## [SOURCE PASSAGE]
>> Start

Problems on lowering scf.parallel with dynamic boundary to GPU

Hi folks,

I wrote a simple snippet as follows with mlir to calculate segment sum.

#map = affine_map<(d0, d1)[s0] -> (d0 * 5 + s0 + d1)>
func.func @segment_sum(%arg0 : memref<10xi64>, %arg1 : memref<50x5xf32>, %arg2 : memref<9x5xf32>) {
    %c0 = arith.constant 0 : index
    %c1 = arith.constant 1 : index
    %c9 = arith.constant 9 : index
    scf.parallel (%i) = (%c0) to (%c9) step (%c1) {
      %n = arith.addi %i, %c0 : index
      %lb = memref.load %arg0[%i] : memref<10xi64>
      %hb = memref.load %arg0[%n] : memref<10xi64>
      %size_i64 = arith.subi %hb, %lb : i64

      %size = arith.index_cast %size_i64 : i64 to index
      %offset = arith.index_cast %lb : i64 to index
      %view = memref.subview %arg1[%offset, 0][%size, 5][1, 1] : memref<50x5xf32> to memref<?x5xf32, #map>

      %tensor = bufferization.to_tensor %view : memref<?x5xf32, #map>
      %res_tensor = "tosa.reduce_sum"(%tensor) {axis = 0} : (tensor<?x5xf32>) -> (tensor<5xf32>)

>> End

## [EXERCISE REQUIREMENTS]
1. List the three arguments of the function @segment_sum in the segment sum post above, with each one's type.
2. In the segment sum post, which operation performs the sum over the tensor, and along which axis?

## [PROVIDED DATA]
>> Start

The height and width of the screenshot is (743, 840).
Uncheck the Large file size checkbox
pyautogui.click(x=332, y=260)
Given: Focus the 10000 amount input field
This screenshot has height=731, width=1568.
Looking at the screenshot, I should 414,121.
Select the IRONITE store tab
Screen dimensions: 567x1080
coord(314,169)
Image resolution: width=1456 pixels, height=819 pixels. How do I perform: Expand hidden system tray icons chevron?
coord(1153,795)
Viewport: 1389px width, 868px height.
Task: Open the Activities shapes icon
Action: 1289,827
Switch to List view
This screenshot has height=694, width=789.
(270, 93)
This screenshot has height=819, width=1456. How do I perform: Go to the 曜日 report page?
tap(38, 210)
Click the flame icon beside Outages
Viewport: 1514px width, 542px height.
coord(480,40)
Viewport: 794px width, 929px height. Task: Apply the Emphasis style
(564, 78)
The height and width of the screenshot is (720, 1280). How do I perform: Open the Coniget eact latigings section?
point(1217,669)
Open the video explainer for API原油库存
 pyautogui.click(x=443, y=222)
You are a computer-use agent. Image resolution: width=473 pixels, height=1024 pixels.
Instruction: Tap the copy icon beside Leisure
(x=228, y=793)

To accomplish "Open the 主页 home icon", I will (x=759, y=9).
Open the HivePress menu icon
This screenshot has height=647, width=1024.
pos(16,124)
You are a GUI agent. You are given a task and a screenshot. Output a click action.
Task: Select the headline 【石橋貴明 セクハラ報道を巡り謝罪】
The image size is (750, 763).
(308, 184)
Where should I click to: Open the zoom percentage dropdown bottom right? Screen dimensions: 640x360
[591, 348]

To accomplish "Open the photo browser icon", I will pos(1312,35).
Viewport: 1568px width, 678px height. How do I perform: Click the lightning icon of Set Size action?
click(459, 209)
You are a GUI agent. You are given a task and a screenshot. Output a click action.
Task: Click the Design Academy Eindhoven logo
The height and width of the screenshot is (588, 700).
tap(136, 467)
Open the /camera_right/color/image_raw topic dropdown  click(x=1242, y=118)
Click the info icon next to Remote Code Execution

>> End

## [ANSWERS BELOW]
1.
%arg0 : memref<10xi64>
%arg1 : memref<50x5xf32>
%arg2 : memref<9x5xf32>

2. "tosa.reduce_sum", along axis 0.